The restaurant sector has seen some of the biggest economic volatility of the past two years. Business cratered during the COVID shutdown and is still struggling to get back to where it was. Michael Halen, the senior restaurant & food service analyst at Bloomberg, has been keeping close tabs on the sector and joins the ETF Think Tank to offer up his lay of the land.
Halen views the restaurant sector as one investors need to watch closely because it is truly the canary in the coal mine. It represents around 9% of employment in the United States and is one of the first areas you’ll see consumers pulling back on. This year, he believes restaurants have held up better than expected, but Q3 will see a continued slowdown. Lower income consumers were the first to cut back, but now middle-income consumers are pulling back as well.
It’s also been a difficult year financially – good on the top line, but not so much on the bottom line. Restaurants have been able to pass along high single digit price increases, but it hasn’t been enough to keep up with inflation. Margins are getting squeezed significantly, not surprisingly, by huge labor cost increases.
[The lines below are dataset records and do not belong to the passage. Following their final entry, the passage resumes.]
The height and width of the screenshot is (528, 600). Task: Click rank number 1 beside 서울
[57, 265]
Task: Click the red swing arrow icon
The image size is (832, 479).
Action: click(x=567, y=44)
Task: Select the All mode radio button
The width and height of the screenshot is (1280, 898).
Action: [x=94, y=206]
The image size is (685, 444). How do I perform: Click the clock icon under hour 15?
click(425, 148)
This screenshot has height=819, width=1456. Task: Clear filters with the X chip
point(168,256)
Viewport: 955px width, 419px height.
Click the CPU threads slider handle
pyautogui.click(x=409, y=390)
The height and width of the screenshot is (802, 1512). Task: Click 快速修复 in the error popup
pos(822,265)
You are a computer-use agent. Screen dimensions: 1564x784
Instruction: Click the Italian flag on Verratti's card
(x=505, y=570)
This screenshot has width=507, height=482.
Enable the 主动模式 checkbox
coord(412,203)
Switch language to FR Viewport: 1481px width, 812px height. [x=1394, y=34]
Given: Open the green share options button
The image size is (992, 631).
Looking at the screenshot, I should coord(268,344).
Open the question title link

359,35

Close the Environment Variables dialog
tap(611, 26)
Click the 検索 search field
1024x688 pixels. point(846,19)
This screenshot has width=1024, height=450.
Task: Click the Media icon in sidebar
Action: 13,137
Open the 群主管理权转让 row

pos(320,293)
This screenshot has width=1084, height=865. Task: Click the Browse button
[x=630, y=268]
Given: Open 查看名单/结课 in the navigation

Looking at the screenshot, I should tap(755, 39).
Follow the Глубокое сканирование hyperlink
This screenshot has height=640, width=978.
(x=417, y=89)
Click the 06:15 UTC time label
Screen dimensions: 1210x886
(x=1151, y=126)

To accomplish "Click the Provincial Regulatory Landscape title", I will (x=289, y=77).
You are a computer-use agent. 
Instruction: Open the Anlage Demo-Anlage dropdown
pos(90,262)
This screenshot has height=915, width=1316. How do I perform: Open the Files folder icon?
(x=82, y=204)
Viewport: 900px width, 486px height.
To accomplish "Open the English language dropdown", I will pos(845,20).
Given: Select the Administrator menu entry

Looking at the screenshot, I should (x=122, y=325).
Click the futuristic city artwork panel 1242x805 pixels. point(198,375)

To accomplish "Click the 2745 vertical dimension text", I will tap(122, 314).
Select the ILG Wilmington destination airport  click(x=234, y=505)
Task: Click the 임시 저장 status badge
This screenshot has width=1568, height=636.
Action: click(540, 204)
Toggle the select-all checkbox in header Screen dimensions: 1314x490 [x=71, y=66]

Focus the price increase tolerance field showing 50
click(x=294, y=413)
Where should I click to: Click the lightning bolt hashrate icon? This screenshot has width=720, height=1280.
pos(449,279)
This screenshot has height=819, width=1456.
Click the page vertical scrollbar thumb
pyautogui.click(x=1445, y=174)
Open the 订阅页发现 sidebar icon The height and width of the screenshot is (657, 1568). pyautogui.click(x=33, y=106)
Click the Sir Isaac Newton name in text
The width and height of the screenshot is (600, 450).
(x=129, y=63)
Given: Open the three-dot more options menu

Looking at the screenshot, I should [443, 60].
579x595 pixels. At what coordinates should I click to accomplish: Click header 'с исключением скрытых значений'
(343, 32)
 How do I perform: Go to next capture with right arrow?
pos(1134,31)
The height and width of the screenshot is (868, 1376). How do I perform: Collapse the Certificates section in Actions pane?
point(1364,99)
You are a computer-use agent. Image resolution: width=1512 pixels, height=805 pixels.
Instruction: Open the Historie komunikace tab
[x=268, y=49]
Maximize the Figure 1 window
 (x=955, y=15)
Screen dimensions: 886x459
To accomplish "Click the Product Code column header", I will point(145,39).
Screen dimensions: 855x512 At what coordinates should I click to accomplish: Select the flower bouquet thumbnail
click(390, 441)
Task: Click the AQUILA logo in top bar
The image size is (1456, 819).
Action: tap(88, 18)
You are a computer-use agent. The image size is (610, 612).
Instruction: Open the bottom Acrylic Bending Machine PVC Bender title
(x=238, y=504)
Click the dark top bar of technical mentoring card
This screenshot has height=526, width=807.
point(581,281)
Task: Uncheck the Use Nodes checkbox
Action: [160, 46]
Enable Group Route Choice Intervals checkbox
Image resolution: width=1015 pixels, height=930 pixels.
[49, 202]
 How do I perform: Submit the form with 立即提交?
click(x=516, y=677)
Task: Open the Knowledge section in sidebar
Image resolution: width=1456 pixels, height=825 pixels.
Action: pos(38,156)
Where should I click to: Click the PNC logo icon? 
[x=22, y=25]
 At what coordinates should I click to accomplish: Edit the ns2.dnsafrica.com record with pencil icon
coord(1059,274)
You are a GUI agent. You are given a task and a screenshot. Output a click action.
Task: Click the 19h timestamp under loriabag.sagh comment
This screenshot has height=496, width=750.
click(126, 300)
The industry focus is on higher minimum wages in the fast-food industry, but Halen sees this carrying over to the full service space and other industries. 30% of food service industry workers do not want to go back due to COVID concerns and tough working conditions. Employers really need to compete to attract workers.
Is $22 an hour, like what is being proposed in the California fast food bill, going to be enough to bring Gen Z to the table? Halen says that restaurants are still a good first place to work, but it is a lot of money for businesses to pay people with no experience. Some employers are finding that hiring inexperienced workers at high wages isn’t worth it, but they are almost being forced to given conditions.
Halen sees robotics and automation as being one of the industry’s next steps to deal with labor costs. McDonald’s has been doing really well on this front with the ordering kiosks. Some restaurants are finally starting to implement things, such as server handheld devices and at-the-table ordering pads. This allows them to eliminate the need for some servers, thus lowering labor costs, while also improving the overall customer experience.
Which restaurants are doing particularly well right now? Halen says that McDonald’s has been killing it on orders, citing the BTS meals and adult Happy Meals as examples. Chipotle is doing well with its ability to serve good food at a reasonable price. Texas Roadhouse might be the best value right now. They do really well on managing prices based on the volume of people that are moving through the locations. Plus, they treat their GMs really well, so there’s lower turnover. Halen says there is no real magic to it. If you provide good food and good service, customers will come.
Other key takeaways:
- There comes a point where customers will reject technology and expect to be served. On the fast service side, it won’t matter, but at the higher end, it will. There will be different levels of expectation across different areas.
- There has been a slowdown of private equity investing in restaurants. In the past, PE firms would go in, try to turn around floundering chains, and flip them back out. Most of the chains right now are fairly well run, so there hasn’t been a need for turnarounds. Smaller and emerging chains are still getting some attention.
- The global outlook is more complicated. China sales go in fits and starts and it is mostly tied to COVID lockdowns. Europe is the biggest concern. Consumers didn’t receive the same kind of stimulus that the United States did. The strength of the dollar will also be a pain point.